Diawasi Perguruan Tinggi, 81 Peserta Ikuti Seleksi Ujian Perangakat Desa di Kanor

amunisinews001
7
×

Diawasi Perguruan Tinggi, 81 Peserta Ikuti Seleksi Ujian Perangakat Desa di Kanor

Sebarkan artikel ini
img 20260723 094533

BOJONEGORO – Seleksi ujian calon perangkat desa untuk mengisi lima formasi jabatan di empat desa di Kecamatan Kanor, Kabupaten Bojonegoro, digelar di SMP Negeri 1 Kanor, Sebanyak 81 peserta mengikuti tahapan seleksi yang dilaksanakan dengan pengawasan pihak ketiga dari sejumlah perguruan tinggi.Kamis (23/07/2026)

Pelaksanaan ujian berlangsung menggunakan dua metode, yakni Computer Assisted Test (CAT) dan sistem manual bank soal, sesuai kebijakan masing-masing pemerintah desa.

Tiga desa yang menerapkan sistem CAT adalah Desa Kedungprimpen, Desa Nglarangan, dan Desa Sumberwangi. Sementara Desa Tambahrejo melaksanakan seleksi menggunakan sistem manual dengan bank soal yang disusun oleh perguruan tinggi pendamping.

Di Desa Kedungprimpen, seleksi dibuka untuk formasi Kepala Seksi Pelayanan dengan jumlah peserta sebanyak 12 orang. Pelaksanaan ujian menggandeng Universitas Wisnuwardhana Malang sebagai pihak ketiga.

Sementara itu, Desa Nglarangan membuka lowongan Kepala Urusan Umum dan Tata Usaha yang diikuti tiga peserta. Proses seleksi didampingi oleh Universitas Brawijaya Malang.

Jumlah peserta terbanyak terdapat di Desa Tambahrejo. Sebanyak 34 peserta bersaing memperebutkan formasi Kepala Seksi Pelayanan, dengan penyelenggaraan ujian didampingi Universitas Negeri Malang melalui sistem manual bank soal.

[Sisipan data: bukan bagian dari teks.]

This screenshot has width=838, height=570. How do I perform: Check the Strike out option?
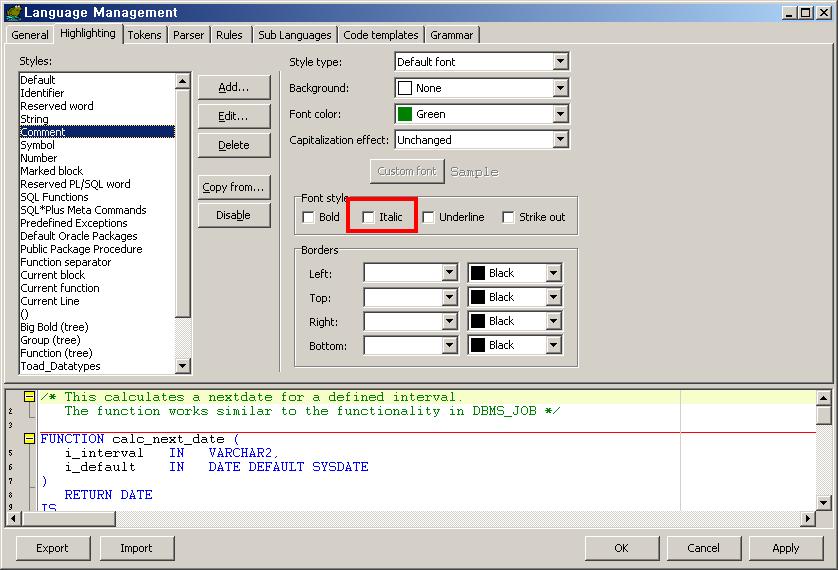pyautogui.click(x=509, y=217)
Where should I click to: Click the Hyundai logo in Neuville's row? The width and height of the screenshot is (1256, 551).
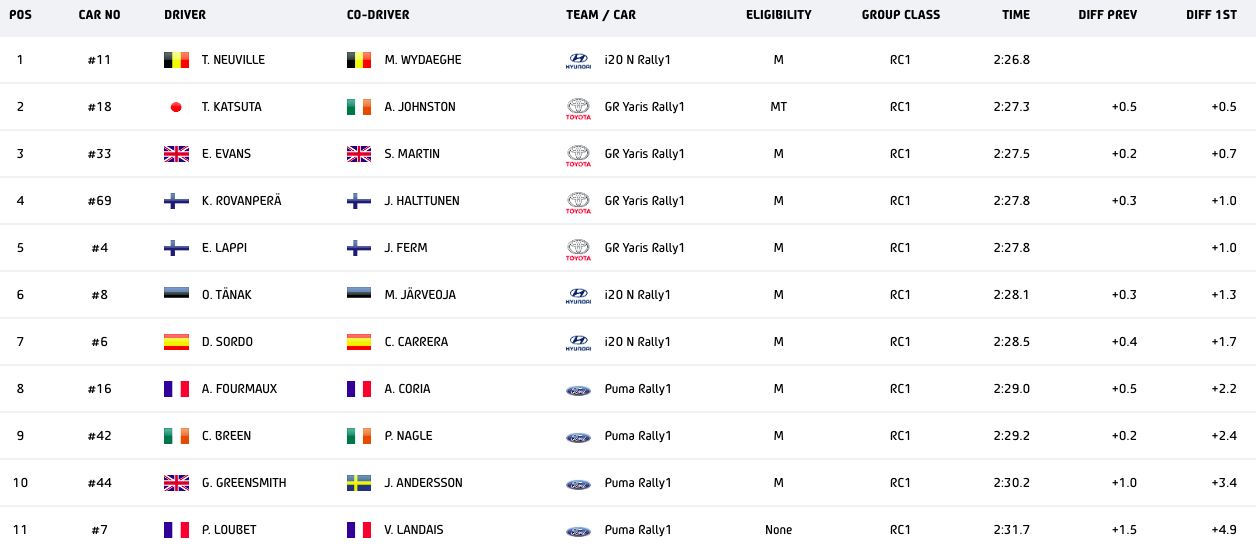578,60
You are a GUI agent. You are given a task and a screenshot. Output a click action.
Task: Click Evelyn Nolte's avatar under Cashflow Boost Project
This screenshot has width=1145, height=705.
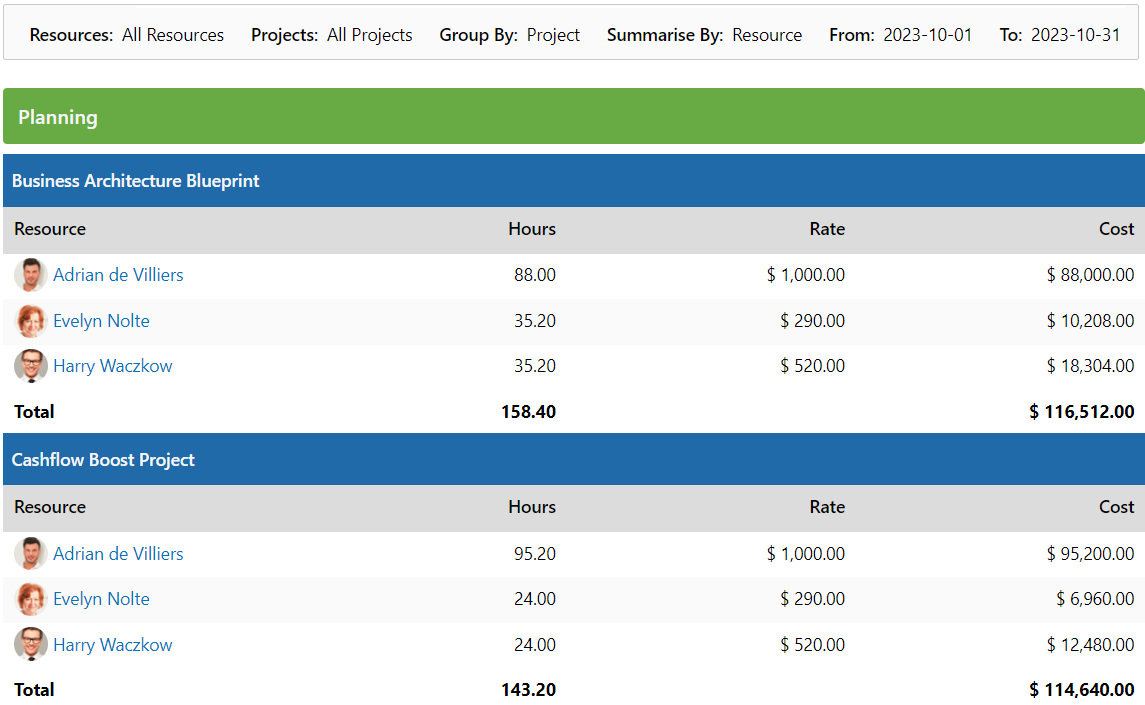(x=29, y=598)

Adapun Desa Sumberwangi membuka dua formasi sekaligus, yakni Kepala Urusan Keuangan yang diikuti 17 peserta serta Kepala Dusun dengan 15 peserta. Seleksi di desa tersebut menggandeng Universitas Islam Negeri Sunan Ampel Surabaya sebagai pihak ketiga.

Selama pelaksanaan ujian, situasi berlangsung aman dan kondusif. Pengamanan dilakukan secara terpadu oleh personel Polsek Kanor bersama Koramil Kanor, sementara jalannya seleksi dipantau langsung oleh jajaran Forum Koordinasi Pimpinan Kecamatan (Forkopimca) Kanor untuk memastikan seluruh tahapan berlangsung tertib, aman, dan sesuai prosedur.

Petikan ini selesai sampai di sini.